Compactness and connectedness on $M_n(\mathbb R)$ Consider $M_n(\mathbb R)$, the set of all $n\times n$ matrices.
Which of the following are compact and which are connected?
a) The set of all invertible matrices
b) The set of all orthogonal matrices
c) The set of all matrices whose trace is zero
 A: Let $\mathcal{A}$, $\mathcal{B}$ and $\mathcal{C}$ denote the sets of items a), b) and c) respectively.

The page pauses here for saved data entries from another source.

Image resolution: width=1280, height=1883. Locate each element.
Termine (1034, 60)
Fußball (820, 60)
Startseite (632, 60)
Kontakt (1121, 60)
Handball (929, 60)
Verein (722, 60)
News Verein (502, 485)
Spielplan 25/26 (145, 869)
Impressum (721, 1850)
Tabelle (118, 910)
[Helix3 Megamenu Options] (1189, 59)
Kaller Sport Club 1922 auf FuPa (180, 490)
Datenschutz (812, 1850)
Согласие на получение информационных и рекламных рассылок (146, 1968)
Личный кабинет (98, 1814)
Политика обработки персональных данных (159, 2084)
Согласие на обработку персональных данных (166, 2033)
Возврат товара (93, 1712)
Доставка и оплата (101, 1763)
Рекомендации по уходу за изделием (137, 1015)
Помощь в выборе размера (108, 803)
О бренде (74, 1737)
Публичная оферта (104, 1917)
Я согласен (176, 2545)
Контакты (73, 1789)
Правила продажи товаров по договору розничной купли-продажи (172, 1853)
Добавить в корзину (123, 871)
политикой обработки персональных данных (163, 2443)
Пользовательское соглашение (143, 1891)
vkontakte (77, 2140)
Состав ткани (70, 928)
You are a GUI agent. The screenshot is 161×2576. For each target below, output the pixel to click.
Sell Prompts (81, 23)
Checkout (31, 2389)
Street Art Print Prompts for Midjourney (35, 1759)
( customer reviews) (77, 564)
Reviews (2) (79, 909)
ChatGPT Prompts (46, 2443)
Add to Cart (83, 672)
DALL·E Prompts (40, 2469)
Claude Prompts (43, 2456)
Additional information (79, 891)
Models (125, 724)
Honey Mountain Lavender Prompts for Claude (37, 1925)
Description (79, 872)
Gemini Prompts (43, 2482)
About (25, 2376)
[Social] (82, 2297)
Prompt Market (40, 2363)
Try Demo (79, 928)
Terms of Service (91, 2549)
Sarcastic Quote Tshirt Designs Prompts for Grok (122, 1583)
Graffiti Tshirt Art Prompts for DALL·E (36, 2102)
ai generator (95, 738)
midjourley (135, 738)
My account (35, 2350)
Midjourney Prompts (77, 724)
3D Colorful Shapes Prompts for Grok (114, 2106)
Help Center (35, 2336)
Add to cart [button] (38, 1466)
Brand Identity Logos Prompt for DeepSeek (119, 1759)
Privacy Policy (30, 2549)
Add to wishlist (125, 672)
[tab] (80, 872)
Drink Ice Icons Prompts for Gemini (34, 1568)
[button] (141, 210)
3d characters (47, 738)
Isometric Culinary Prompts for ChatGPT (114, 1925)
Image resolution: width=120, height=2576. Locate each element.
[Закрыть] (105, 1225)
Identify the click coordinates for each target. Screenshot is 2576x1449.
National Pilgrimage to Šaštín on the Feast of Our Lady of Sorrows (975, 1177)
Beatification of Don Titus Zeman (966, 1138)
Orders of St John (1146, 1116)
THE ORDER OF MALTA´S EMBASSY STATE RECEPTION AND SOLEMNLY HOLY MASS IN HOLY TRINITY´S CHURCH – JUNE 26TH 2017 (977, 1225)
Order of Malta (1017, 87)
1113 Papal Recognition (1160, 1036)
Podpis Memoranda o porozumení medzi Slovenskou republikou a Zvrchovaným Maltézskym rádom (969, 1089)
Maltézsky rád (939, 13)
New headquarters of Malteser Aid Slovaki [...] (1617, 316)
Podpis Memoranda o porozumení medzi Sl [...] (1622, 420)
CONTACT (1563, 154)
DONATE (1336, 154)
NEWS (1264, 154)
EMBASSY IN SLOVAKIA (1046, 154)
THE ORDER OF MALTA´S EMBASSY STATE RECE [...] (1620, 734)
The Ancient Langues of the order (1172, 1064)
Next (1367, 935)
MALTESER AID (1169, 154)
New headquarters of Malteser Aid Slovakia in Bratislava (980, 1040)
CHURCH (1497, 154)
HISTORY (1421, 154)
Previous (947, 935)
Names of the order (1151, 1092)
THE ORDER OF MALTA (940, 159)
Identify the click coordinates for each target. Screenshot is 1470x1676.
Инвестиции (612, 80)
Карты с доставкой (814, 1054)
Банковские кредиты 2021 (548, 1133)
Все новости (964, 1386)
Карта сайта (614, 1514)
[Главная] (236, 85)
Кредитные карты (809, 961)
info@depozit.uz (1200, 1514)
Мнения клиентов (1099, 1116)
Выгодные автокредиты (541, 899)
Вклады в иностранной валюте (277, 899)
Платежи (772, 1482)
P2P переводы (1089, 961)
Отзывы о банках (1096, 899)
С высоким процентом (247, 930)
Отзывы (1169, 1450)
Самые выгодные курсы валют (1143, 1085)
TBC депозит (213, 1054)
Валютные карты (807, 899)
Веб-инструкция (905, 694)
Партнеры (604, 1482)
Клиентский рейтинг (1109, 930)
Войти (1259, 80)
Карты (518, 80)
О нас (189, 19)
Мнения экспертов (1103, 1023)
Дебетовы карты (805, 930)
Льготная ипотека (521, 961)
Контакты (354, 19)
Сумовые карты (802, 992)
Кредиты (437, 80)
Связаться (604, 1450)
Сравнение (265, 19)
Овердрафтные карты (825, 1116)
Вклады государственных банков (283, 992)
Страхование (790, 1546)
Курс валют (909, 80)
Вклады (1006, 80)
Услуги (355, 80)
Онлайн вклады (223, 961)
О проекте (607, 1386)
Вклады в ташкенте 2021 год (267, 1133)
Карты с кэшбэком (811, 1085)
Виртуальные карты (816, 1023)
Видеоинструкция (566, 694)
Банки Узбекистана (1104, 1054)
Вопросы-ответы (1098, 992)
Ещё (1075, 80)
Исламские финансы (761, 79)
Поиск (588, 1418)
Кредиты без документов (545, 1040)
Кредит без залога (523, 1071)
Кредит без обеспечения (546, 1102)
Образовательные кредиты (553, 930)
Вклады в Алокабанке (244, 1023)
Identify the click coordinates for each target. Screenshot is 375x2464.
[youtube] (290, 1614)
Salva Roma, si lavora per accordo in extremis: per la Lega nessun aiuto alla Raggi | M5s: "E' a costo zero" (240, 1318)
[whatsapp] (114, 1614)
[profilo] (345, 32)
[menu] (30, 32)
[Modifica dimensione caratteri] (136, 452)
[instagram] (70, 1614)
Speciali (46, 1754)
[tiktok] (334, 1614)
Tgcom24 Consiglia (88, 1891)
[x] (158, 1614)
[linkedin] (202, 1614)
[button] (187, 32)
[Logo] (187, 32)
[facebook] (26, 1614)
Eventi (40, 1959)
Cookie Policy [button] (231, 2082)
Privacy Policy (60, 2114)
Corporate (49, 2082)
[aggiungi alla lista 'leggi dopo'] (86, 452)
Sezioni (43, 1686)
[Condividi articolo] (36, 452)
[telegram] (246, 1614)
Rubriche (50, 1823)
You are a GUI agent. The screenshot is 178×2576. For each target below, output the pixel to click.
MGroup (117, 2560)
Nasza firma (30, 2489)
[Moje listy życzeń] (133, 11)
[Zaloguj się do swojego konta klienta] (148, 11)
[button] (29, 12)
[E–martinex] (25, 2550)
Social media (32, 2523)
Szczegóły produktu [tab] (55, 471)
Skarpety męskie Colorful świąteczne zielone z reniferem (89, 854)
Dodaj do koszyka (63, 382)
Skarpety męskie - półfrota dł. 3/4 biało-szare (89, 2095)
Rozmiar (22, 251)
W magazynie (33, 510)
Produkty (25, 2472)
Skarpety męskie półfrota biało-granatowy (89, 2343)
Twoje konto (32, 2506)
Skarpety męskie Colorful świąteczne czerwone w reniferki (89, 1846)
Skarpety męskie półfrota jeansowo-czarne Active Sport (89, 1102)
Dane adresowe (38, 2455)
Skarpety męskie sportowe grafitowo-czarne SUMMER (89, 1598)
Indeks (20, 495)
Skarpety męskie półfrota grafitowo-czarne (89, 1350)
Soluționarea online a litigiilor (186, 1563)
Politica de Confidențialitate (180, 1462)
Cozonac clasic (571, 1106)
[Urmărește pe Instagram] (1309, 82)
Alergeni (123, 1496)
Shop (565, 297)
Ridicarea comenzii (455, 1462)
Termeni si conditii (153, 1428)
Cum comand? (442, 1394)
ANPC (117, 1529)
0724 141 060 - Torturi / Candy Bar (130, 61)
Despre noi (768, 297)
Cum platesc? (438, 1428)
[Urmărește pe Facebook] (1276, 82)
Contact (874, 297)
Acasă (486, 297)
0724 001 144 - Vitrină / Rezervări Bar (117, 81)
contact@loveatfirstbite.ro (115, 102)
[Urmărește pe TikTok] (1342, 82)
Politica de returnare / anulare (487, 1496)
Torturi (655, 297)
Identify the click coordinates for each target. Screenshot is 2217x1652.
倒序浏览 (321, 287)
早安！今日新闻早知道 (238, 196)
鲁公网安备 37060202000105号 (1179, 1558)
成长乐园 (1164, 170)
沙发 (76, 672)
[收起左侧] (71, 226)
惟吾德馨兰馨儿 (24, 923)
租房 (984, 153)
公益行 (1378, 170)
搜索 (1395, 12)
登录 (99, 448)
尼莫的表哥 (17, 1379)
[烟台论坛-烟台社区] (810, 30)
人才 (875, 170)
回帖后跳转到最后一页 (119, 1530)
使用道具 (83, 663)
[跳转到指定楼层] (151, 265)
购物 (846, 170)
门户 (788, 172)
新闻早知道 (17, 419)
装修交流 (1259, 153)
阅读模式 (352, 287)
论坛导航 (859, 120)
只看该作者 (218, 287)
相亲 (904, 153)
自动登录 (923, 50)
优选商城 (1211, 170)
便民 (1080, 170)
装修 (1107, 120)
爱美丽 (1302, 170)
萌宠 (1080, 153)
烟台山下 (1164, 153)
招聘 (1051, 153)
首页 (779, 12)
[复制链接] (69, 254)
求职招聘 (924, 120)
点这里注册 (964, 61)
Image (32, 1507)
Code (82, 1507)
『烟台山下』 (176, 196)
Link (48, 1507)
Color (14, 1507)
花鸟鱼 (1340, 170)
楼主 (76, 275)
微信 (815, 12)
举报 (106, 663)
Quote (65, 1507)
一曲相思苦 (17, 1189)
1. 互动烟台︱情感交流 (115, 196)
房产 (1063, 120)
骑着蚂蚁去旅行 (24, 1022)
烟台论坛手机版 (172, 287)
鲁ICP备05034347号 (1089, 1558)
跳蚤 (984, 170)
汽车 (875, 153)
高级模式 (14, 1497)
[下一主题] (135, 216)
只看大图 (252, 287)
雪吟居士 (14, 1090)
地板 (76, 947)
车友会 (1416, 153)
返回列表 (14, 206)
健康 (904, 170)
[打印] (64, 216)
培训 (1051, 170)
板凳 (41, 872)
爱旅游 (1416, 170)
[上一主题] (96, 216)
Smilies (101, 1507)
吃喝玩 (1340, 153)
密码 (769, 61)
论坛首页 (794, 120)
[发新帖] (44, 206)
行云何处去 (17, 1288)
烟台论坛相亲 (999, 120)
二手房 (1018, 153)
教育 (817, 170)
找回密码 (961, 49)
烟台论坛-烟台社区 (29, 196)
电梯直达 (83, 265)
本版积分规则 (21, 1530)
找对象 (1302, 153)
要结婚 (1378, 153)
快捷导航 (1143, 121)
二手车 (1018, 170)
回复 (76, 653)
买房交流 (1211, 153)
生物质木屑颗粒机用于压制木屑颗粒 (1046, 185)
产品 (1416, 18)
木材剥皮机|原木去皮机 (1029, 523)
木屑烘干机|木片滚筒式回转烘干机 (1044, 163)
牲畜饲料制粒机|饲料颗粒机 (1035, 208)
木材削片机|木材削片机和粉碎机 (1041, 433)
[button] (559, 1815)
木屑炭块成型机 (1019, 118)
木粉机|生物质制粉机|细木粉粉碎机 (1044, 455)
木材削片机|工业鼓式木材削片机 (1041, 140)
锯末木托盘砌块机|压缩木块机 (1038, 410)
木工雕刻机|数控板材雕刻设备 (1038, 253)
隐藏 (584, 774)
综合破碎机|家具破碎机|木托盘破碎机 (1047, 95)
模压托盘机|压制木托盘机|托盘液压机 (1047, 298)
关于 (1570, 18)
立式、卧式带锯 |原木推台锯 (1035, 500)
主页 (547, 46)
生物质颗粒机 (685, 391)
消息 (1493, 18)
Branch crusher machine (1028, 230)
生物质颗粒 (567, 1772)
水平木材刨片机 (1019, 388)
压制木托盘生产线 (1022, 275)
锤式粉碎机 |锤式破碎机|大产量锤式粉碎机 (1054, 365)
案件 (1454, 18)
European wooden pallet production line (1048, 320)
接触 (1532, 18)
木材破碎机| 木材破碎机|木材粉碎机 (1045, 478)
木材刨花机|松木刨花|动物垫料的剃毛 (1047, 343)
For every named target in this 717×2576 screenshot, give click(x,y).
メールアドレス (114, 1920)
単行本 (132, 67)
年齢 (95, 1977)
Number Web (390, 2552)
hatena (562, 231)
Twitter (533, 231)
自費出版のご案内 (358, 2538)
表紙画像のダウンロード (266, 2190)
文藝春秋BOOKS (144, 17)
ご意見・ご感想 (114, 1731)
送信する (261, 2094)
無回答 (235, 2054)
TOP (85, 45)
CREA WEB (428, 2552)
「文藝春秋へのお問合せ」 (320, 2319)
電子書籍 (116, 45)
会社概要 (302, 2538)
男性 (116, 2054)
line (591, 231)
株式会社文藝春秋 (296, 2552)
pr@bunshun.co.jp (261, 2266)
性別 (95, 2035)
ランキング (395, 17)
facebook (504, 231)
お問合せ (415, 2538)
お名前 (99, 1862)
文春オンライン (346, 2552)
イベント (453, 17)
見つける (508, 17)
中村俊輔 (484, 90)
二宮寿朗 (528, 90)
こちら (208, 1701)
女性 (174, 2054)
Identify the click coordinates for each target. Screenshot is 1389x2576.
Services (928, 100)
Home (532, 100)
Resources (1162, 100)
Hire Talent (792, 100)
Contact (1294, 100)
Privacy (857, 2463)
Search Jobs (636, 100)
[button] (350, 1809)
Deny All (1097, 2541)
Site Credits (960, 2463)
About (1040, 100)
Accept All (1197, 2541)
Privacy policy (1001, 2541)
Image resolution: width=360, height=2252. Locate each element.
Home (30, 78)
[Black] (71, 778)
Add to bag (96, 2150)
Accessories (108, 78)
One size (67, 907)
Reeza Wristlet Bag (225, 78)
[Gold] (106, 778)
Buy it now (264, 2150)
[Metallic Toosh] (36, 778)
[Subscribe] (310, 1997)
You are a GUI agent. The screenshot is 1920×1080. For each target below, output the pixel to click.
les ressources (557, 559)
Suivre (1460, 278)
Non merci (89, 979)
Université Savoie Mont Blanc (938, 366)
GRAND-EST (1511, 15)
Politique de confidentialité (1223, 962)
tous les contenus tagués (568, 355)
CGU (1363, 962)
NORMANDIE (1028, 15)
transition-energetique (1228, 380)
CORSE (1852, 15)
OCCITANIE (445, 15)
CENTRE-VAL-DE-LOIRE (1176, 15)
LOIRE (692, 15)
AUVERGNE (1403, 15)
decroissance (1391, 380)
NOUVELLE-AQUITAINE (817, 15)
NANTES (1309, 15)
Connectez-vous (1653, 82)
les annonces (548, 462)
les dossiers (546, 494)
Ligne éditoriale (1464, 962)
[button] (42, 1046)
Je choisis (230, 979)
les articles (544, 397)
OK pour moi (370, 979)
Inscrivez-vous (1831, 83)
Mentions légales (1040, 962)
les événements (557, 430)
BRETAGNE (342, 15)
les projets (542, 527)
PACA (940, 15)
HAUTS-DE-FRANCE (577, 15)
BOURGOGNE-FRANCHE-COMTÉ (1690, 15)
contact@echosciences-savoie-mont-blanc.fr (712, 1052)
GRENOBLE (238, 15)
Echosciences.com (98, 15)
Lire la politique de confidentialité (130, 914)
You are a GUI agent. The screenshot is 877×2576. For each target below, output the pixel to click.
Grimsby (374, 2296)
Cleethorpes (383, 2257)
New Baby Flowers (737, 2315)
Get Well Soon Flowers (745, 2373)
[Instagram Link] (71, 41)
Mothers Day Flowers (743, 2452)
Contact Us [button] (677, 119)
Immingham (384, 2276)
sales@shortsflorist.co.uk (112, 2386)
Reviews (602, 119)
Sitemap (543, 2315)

It should be easy to see that $\mathcal{A}$ and $\mathcal{C}$ are unbounded, and therefore are not compact. On the other hand, $\mathcal{B}$ is compact: for a given matrix $X\in\mathcal{B}$, it's columns are orthogonal, hence every entry of $X$ must have absolute value $\leq 1$. Therefore $\mathcal{B}$ is bounded. Since $\mathcal{B}$ is the inverse image of $(I_n,I_n)$ by the continuous function $X\in M_n(\mathbb{R})\mapsto (X^tX,XX^t)\in M_n(\mathbb{R})\times M_n(\mathbb{R})$, it is also closed, and therefore is compact, by Heine Borel's theorem.
$\mathcal{A}$ is not connected, since the determinant function $det: M_n(\mathbb{R})\rightarrow \mathbb{R})$ is continuous and $det(\mathcal{A})=(-\infty,0)\cup(0,+\infty)$, which is disconnected.
The same argument works for $\mathcal{B}$. It should be clear that $det(\mathcal{B})=\left\{-1,1\right\}$, which is disconnected. Therefore $\mathcal{B}$ is disconnected.
Now, it should be clear that $\mathcal{C}$ is a subspace of $M_n(\mathbb{R})$, and is therefore (path-)connected.